Top of Raw data
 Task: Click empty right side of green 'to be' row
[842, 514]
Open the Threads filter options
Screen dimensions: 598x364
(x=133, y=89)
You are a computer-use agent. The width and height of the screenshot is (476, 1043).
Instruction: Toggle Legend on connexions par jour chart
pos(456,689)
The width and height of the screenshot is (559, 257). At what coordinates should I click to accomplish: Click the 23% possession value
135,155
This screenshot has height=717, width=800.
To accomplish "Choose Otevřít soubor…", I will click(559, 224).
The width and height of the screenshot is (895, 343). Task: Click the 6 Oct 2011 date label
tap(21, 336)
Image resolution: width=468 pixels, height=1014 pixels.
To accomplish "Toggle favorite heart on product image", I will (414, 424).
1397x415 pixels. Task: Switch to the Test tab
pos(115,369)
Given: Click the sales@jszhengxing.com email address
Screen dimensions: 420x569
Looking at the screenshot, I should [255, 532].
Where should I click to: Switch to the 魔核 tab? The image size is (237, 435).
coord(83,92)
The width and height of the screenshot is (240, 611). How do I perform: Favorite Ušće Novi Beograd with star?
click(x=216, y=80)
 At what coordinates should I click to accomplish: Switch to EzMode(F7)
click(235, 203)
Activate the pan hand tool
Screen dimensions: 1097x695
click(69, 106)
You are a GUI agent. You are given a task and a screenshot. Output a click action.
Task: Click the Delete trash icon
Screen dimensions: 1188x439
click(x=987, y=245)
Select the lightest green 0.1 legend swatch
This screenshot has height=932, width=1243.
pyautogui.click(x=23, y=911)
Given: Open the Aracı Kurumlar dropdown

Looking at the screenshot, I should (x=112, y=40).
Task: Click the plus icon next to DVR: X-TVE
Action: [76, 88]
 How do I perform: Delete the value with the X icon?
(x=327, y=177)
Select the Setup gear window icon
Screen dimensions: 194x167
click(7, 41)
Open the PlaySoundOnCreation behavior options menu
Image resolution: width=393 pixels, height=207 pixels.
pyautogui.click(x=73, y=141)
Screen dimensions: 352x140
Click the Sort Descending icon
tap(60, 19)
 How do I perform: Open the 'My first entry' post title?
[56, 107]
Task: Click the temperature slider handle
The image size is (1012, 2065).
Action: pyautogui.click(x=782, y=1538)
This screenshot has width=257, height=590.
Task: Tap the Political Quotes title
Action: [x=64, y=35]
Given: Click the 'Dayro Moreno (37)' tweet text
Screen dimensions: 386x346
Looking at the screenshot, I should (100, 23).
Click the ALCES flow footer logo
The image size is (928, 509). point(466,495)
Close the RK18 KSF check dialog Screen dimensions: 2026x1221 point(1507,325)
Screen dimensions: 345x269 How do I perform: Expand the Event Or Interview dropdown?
Bottom of Raw data
▶ [Task statement] Repeat each entry exactly, so that nothing in the listing is lost.

▶ [Written answer]
 Task: Click empty right side of green 'to be' row
[842, 514]
Open the Threads filter options
Screen dimensions: 598x364
(x=133, y=89)
You are a computer-use agent. The width and height of the screenshot is (476, 1043).
Instruction: Toggle Legend on connexions par jour chart
pos(456,689)
The width and height of the screenshot is (559, 257). At what coordinates should I click to accomplish: Click the 23% possession value
135,155
This screenshot has height=717, width=800.
To accomplish "Choose Otevřít soubor…", I will click(559, 224).
The width and height of the screenshot is (895, 343). Task: Click the 6 Oct 2011 date label
tap(21, 336)
Image resolution: width=468 pixels, height=1014 pixels.
To accomplish "Toggle favorite heart on product image", I will (414, 424).
1397x415 pixels. Task: Switch to the Test tab
pos(115,369)
Given: Click the sales@jszhengxing.com email address
Screen dimensions: 420x569
Looking at the screenshot, I should [255, 532].
Where should I click to: Switch to the 魔核 tab? The image size is (237, 435).
coord(83,92)
The width and height of the screenshot is (240, 611). How do I perform: Favorite Ušće Novi Beograd with star?
click(x=216, y=80)
 At what coordinates should I click to accomplish: Switch to EzMode(F7)
click(235, 203)
Activate the pan hand tool
Screen dimensions: 1097x695
click(69, 106)
You are a GUI agent. You are given a task and a screenshot. Output a click action.
Task: Click the Delete trash icon
Screen dimensions: 1188x439
click(x=987, y=245)
Select the lightest green 0.1 legend swatch
This screenshot has height=932, width=1243.
pyautogui.click(x=23, y=911)
Given: Open the Aracı Kurumlar dropdown

Looking at the screenshot, I should (x=112, y=40).
Task: Click the plus icon next to DVR: X-TVE
Action: [76, 88]
 How do I perform: Delete the value with the X icon?
(x=327, y=177)
Select the Setup gear window icon
Screen dimensions: 194x167
click(7, 41)
Open the PlaySoundOnCreation behavior options menu
Image resolution: width=393 pixels, height=207 pixels.
pyautogui.click(x=73, y=141)
Screen dimensions: 352x140
Click the Sort Descending icon
tap(60, 19)
 How do I perform: Open the 'My first entry' post title?
[56, 107]
Task: Click the temperature slider handle
The image size is (1012, 2065).
Action: pyautogui.click(x=782, y=1538)
This screenshot has width=257, height=590.
Task: Tap the Political Quotes title
Action: [x=64, y=35]
Given: Click the 'Dayro Moreno (37)' tweet text
Screen dimensions: 386x346
Looking at the screenshot, I should (100, 23).
Click the ALCES flow footer logo
The image size is (928, 509). point(466,495)
Close the RK18 KSF check dialog Screen dimensions: 2026x1221 point(1507,325)
Screen dimensions: 345x269 How do I perform: Expand the Event Or Interview dropdown?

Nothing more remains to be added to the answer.